BP issued a statement late Monday denying the company was being mismanaged. The venture supplied roughly one-third of BP's total oil production last year, according to company filings with the U.S. Securities and Exchange Commission. Alaska supplied 9 percent.

Fridman said the Russian shareholders would use lawsuits to seek parity on the board and an equal say in setting strategy because talks have brought no resolution of the escalating conflict at the 50-50 company once seen as a success story for Western business in Russia.

"We will not give anything that by rights belongs to us away to anyone, including levers for running the company," Fridman told a news conference -- part of a broadside that also included interviews with Russian shareholders in two Russian newspapers.

The public-relations push by AAR, which unites Fridman's Alfa Group with Viktor Vekselberg's Renova Group and Len Blavatnik's Access Industries, came after BP's chairman likened the trio to corporate raiders in the style of Russia's cutthroat 1990s capitalism, and suggested they were out for control and possibly ownership of the company.

Fridman said it was the other side that was turning to questionable tactics.

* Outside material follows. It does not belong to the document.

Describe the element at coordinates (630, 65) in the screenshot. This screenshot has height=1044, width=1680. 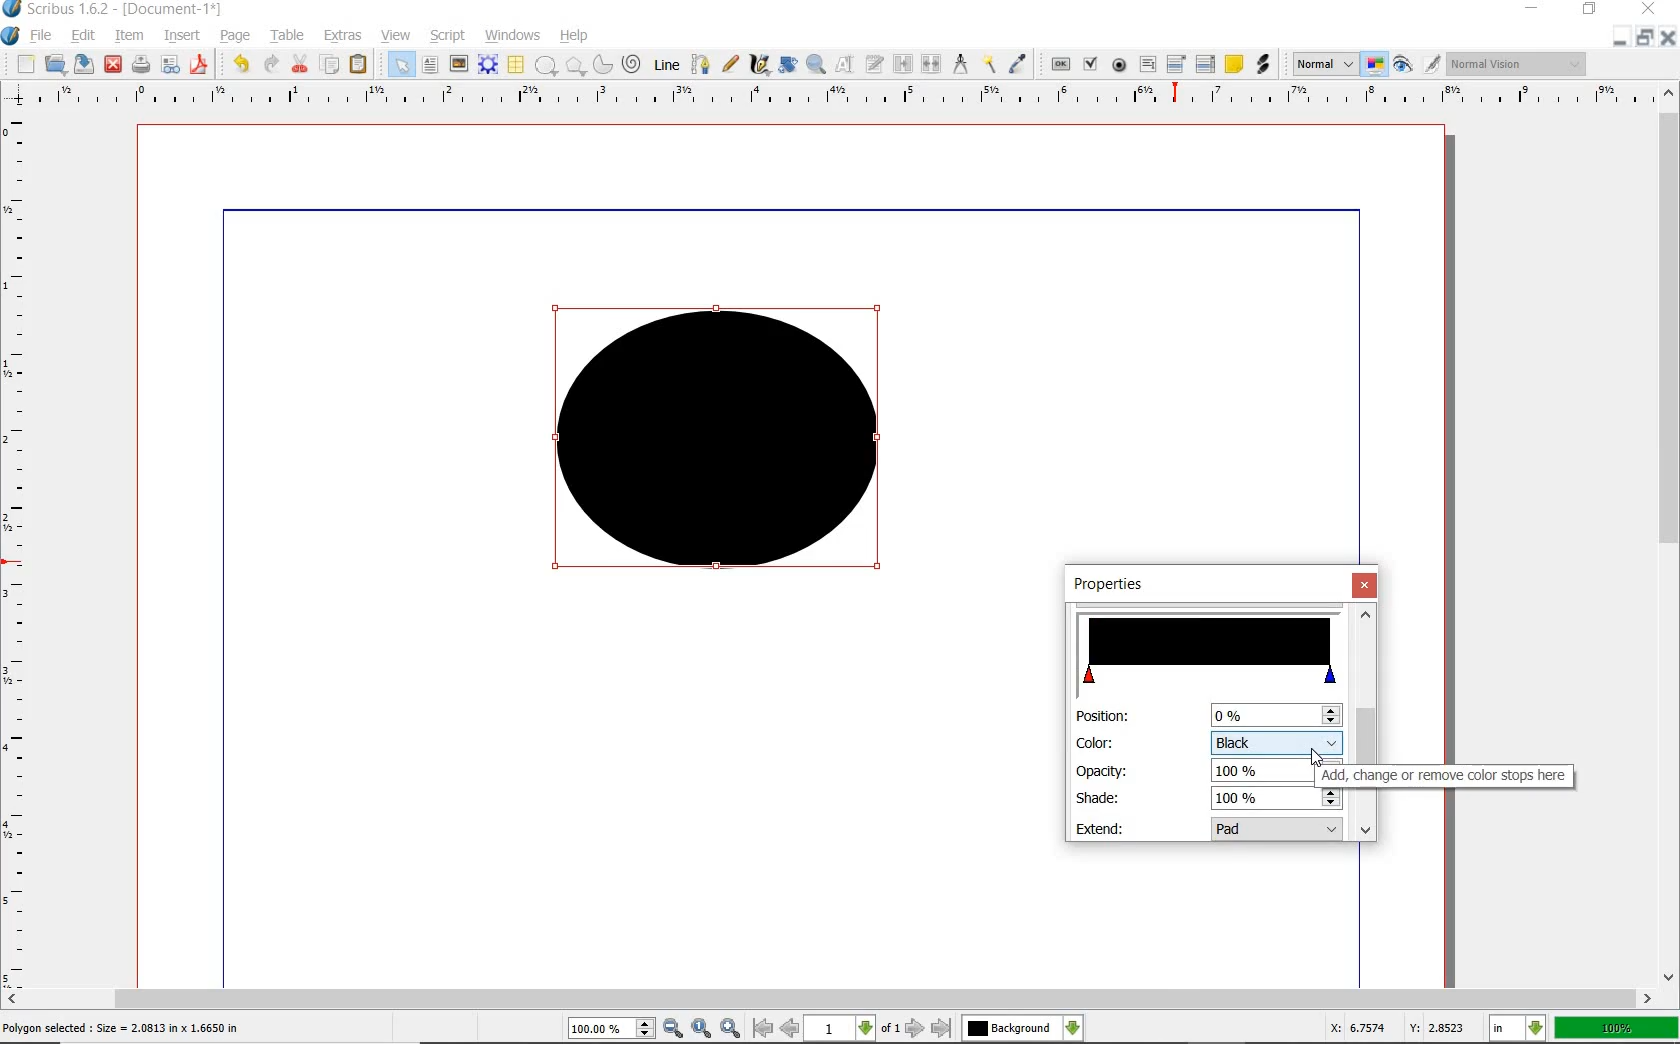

Lacking "substantive, reasonable arguments," he said, TNK-BP Chief Executive Robert Dudley and others have sought "to cast this as a conflict between a recognized, respectable Western company and wild hordes of Russian oligarchs who are trying to seize power through dirty methods."

BP sprang to the defense of the company.

"We reject the accusation made by (Fridman) that TNK-BP has underperformed in recent years," the statement said, according to a spokesman.

Fridman reiterated the Russian shareholders' calls for the replacement of Dudley and appointment of an "independent" CEO; cuts in the number of BP employees sent to work for TNK-BP in Russia, which they say wastes money and creates tax risks; and equal board representation.

BP countered that it "fully supports the management of TNK-BP, which has made the company one of the best performers in Russia in recent years." It released a host of figures it said back up its claims.

The increasingly public confrontation has led to speculation that the Russian shareholders want to gain control of TNK-BP and possibly sell it to a state-owned company.

But Fridman insisted he and the other Russian shareholders have no plans to sell and repeated AAR's core contention: that Dudley and other BP-backed managers are putting BP's interests ahead of those of TNK-BP.

"Nobody is selling anything here," he said. "We are talking about making this company, TNK-BP, function as an independent structure and not a subsidiary of BP."

Armed with charts, slides and CD-ROMs for reporters, Fridman said the current approach is stifling what could be explosive growth, hurting the interests of some shareholders and keeping the company out of potentially lucrative projects outside Russia and Ukraine.

In an interview published Monday in the daily Vedomosti, Fridman claimed that TNK-BP balked at a potentially lucrative project in Iraq's Kurdistan region because of U.S. opposition, and that Dudley forbade the company from negotiating with Cuba, Iran and Syria.

At the news conference, he said he did not mean to imply TNK-BP was involved in some "geopolitical conspiracy." But he suggested its potential to do deals abroad is restricted by the poor relationships Britain and the U.S. have with such countries.


The Anchorage Daily News contributed to this story.